Pakistan businesses want trade barriers to India cutDecember 7th, 2011 - 8:49 pm ICT by IANS
New Delhi, Dec 7 (IANS) Pakistan’s business leaders have called for minimisation of tariff and non-tariff barriers with India and treating it as a “routine trade partner.”
“India and Pakistan are keen to start new trade regime and minimise non-tariff barriers,” said Irfan Qaiser Sheikh, president of the Lahore Chamber of Commerce and Industry, here.
Sheikh is leading a business delegation to India. The delegation includes representatives from the textiles, fabrics, gems and jewellery, commercial banking and services sectors.
Sheikh, addressing an interactive session organised by the PHD Chamber here, said the objective of bringing the delegation was to explore new trade avenues between India and Pakistan.
Many important issues, including the need for a better mobile connectivity to improve communication for business and trade, relay of television channels and allowing Pakistani programmes to be telecast in India, opening up of bank branches on reciprocal basis, were discussed during a meeting of business leaders of the two countries, according to a statement released by PHD Chamber Wednesday.
India and Pakistan target to double their bilateral trade to $6 billion in the next three years from the current $2.7 billion.
Pakistan’s major exports to India include vegetables, fruits and nuts, cotton, mineral fuels, salt, lime and cement, but the value of these items contribute to a miniscule share of India’s total imports.
Sheikh said a major portion of these items was imported by India from other countries to meet its the requirements.

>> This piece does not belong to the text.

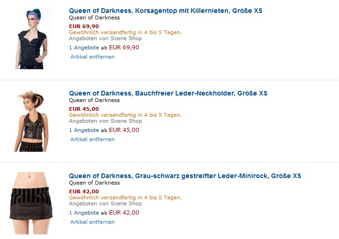Image resolution: width=339 pixels, height=239 pixels.
Task: Open the Korsagentop mit Killernieten product title
Action: [166, 11]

He urged India to reduce informal trade with other countries, which would benefit in terms of cost as well as time.
“Pakistan would be keen to import dairy products, tea, dyeing extracts, chemical and rubber products from India,” Sheikh said.
Salil Bhandari, president of PHD Chamber, pointed out that the two countries enjoy cultural, social and economic similarities apart from geographical proximity, which can go a long way in strengthening bilateral economic relations.
“There is a need to reduce the trust deficit between the people of India and Pakistan,” he said.